> **Requests**
1 > Rewrite the decoy rigging thread starting with "## Brian Daniels" and going on through "a keel grabber.", swapping "decoy gloves" for "rubber gloves".
2 > In the decoy rigging thread, which decoys does Brian Daniels suggest getting instead?
#### Text to read ####
# rigging avian x duck decoys ?



## Mark Teahan (Apr 1, 2012)

looking at them and wonder how you all that use them, rig them up?
The open ended holes on the keel have me scratching my head.


----------



## Brian Daniels (May 21, 2011)

If they are water keels then you will most likely need to invest in some good decoy gloves. Most times, you will need to push the butt of the deek down so it takes on water and stabalizes. As for rigging, I would just T-rig. If you are really worried about the paint, then get a slotted bag w/ bungee t-rigs and a keel grabber. 

My honest opinion is to take em back and get you some dakota decoys.


----------



## Mark Teahan (Apr 1, 2012)

Dakota's suck.
No water keel. Look em up and then you will see what i mean about the open ended holes. There is a regular hole high on the keel, tight under the body front and rear.
#### Data excerpt ####
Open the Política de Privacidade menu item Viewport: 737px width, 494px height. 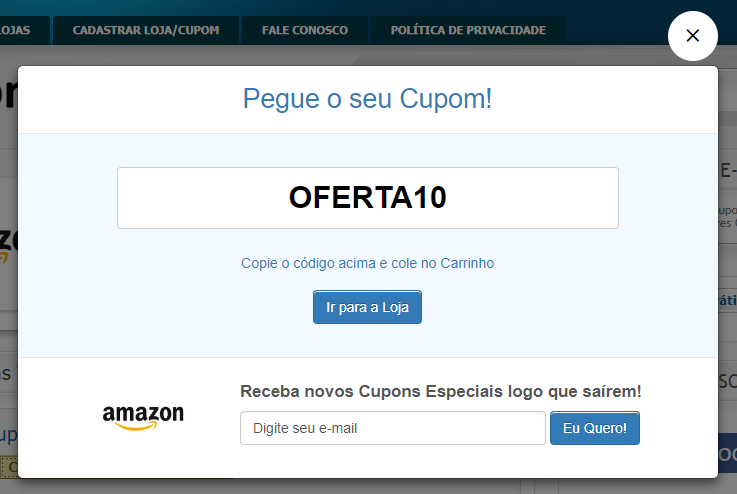click(468, 30)
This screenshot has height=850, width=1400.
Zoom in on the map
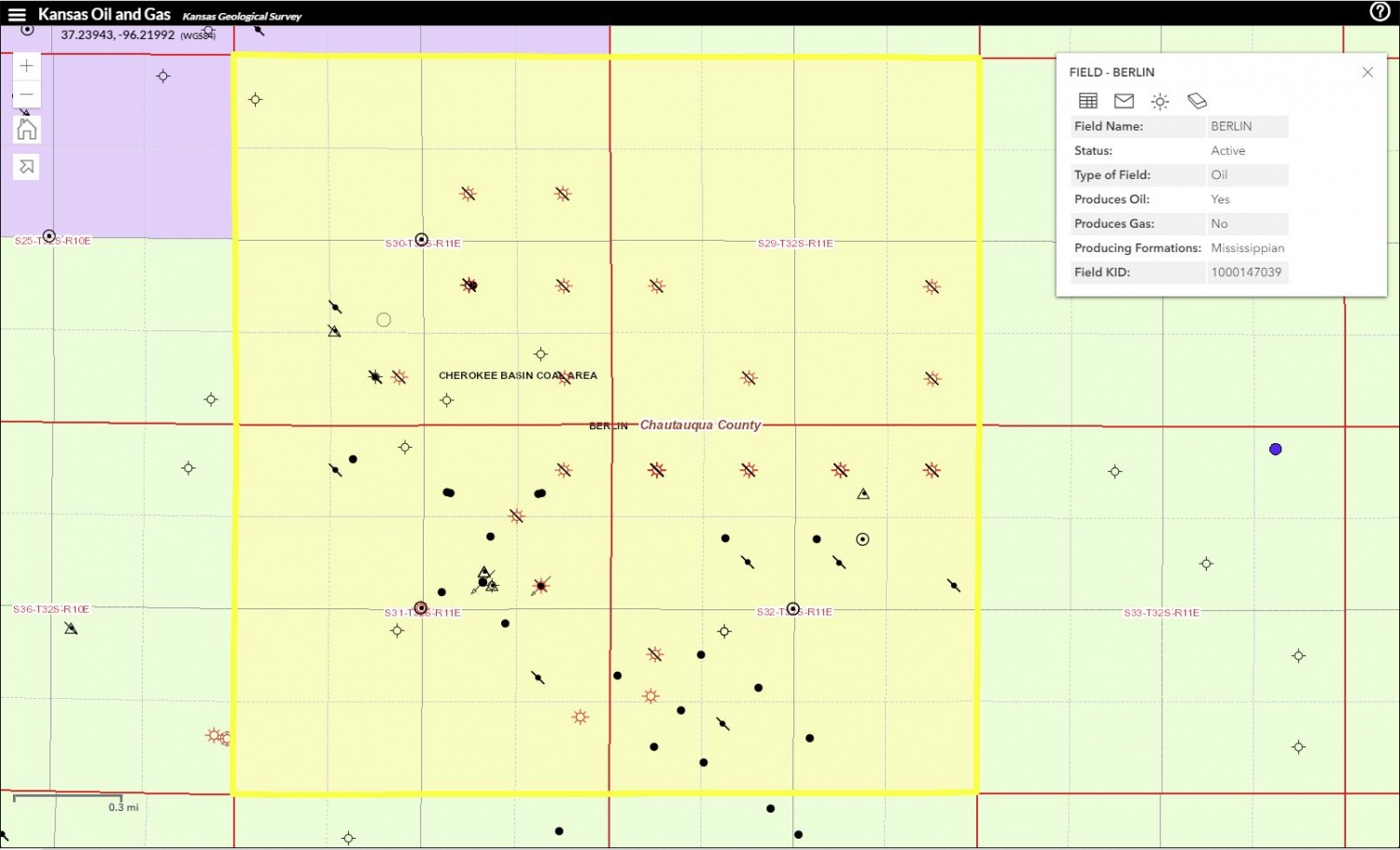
####
> **In response**
1 >
## Brian Daniels (May 21, 2011)

If they are water keels then you will most likely need to invest in some good rubber gloves. Most times, you will need to push the butt of the deek down so it takes on water and stabalizes. As for rigging, I would just T-rig. If you are really worried about the paint, then get a slotted bag w/ bungee t-rigs and a keel grabber.

2 > Dakota decoys.